Direction =
Copy out the lines below word for word, omitting the pictures.

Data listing
☆ ☆ ☆ ☆ ☆

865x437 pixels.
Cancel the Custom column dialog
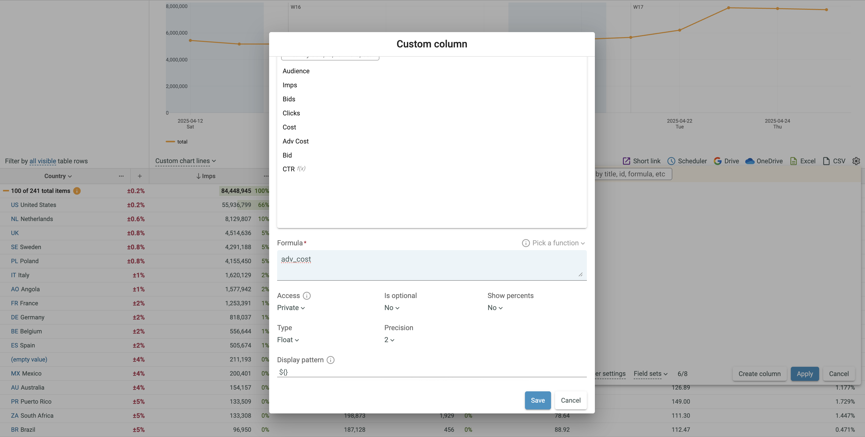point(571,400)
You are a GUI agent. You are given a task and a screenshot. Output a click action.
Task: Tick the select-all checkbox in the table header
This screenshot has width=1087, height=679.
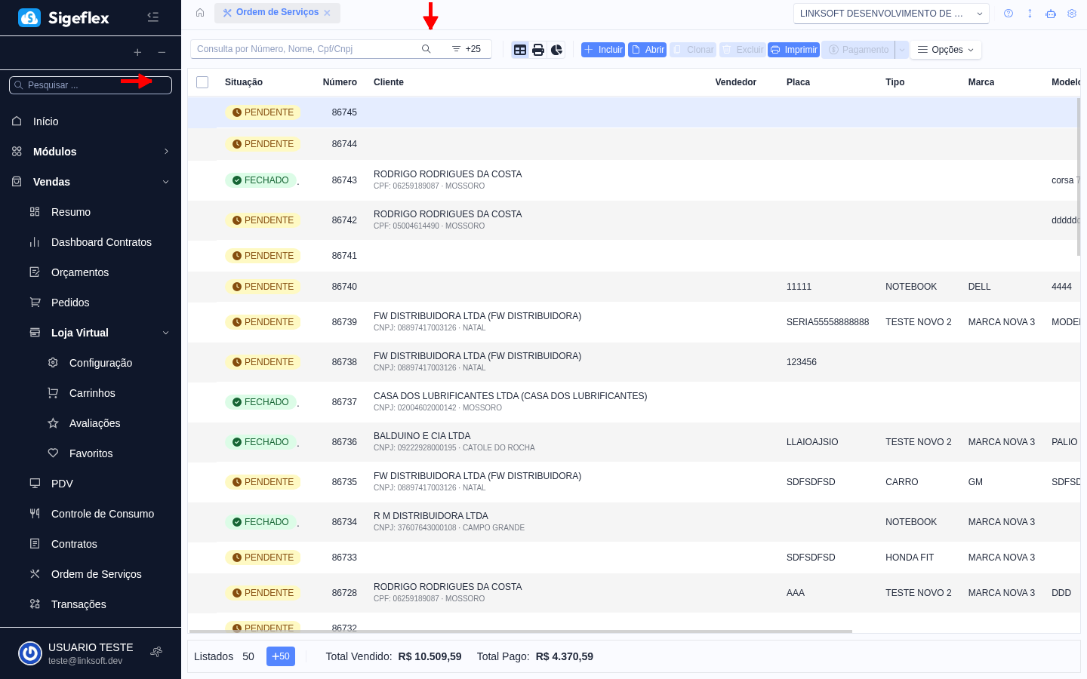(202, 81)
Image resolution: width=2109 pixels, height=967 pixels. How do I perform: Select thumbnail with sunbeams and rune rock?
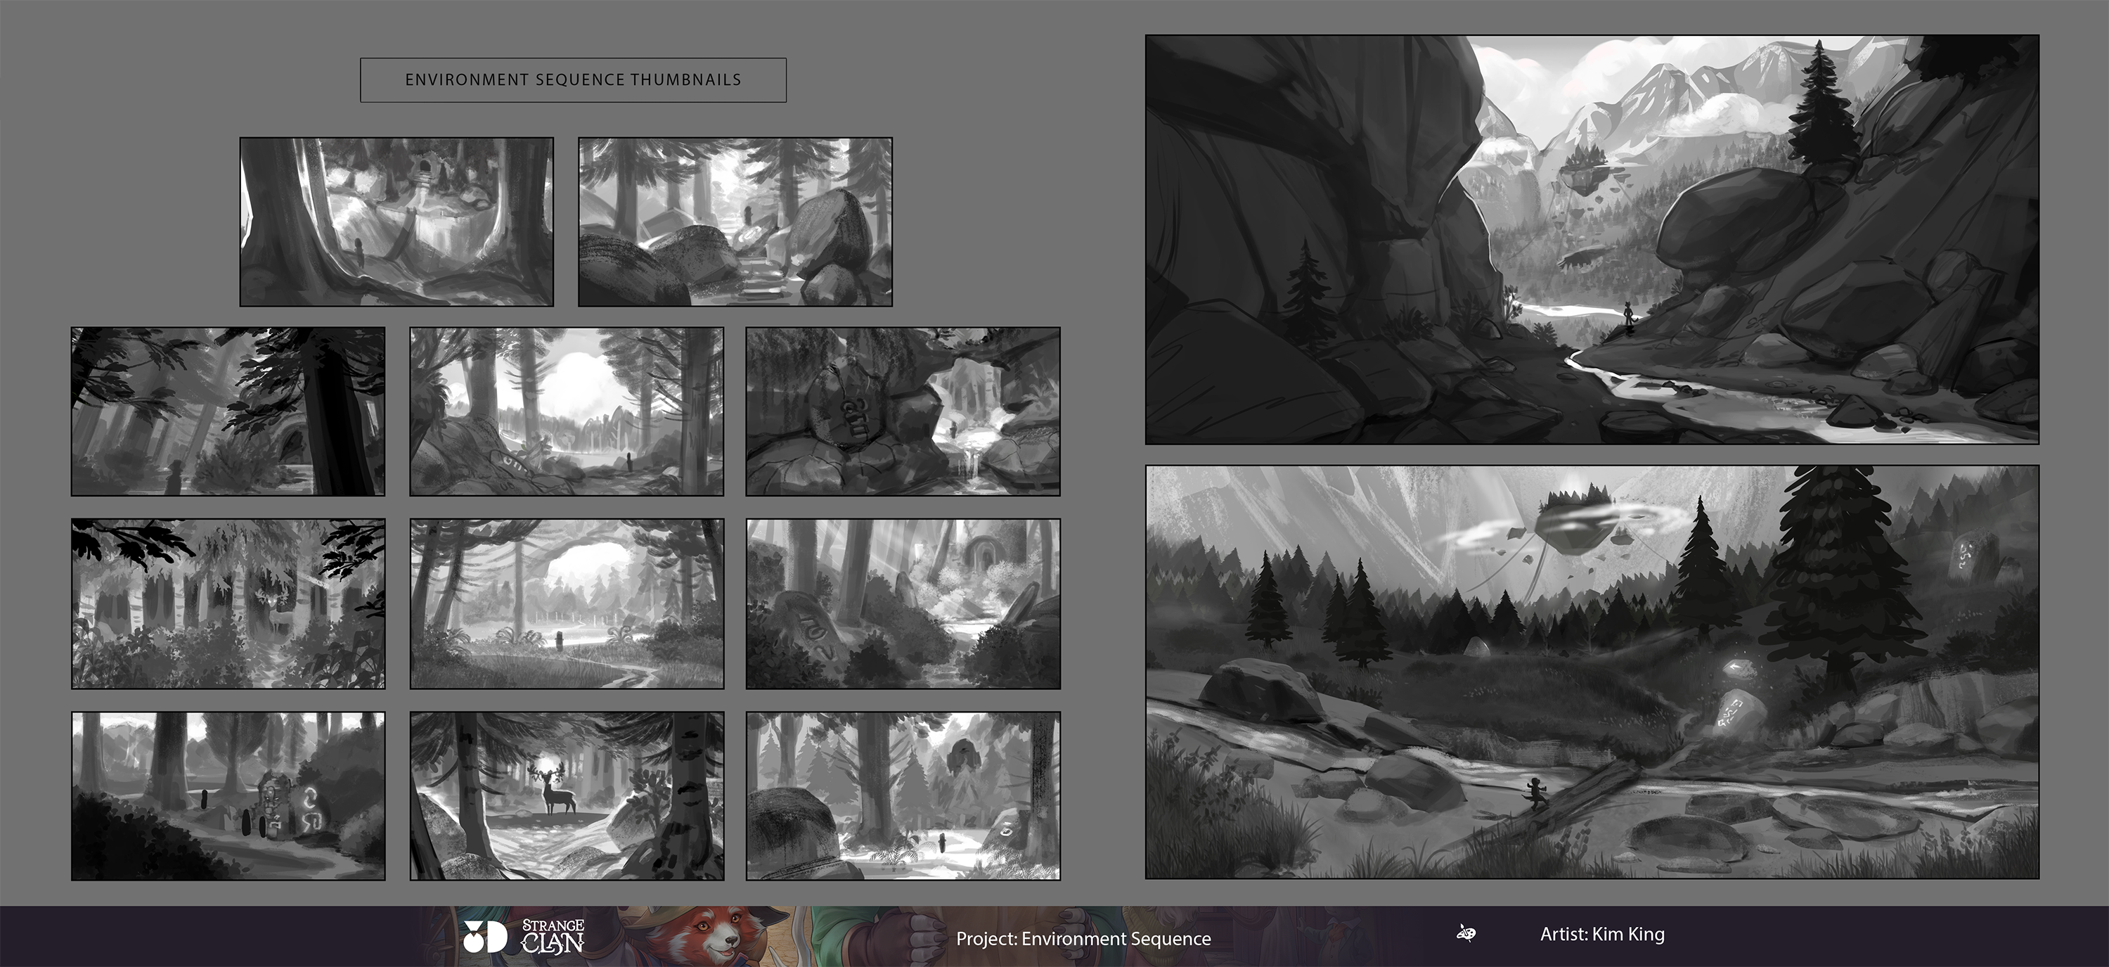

☆ ☆ ☆ ☆ ☆

Written reply =
865x437 pixels.
Cancel the Custom column dialog
point(571,400)
You are a GUI agent. You are given a task and a screenshot. Output a click action.
Task: Tick the select-all checkbox in the table header
This screenshot has width=1087, height=679.
(202, 81)
Image resolution: width=2109 pixels, height=967 pixels. How do I perform: Select thumbnail with sunbeams and rune rock?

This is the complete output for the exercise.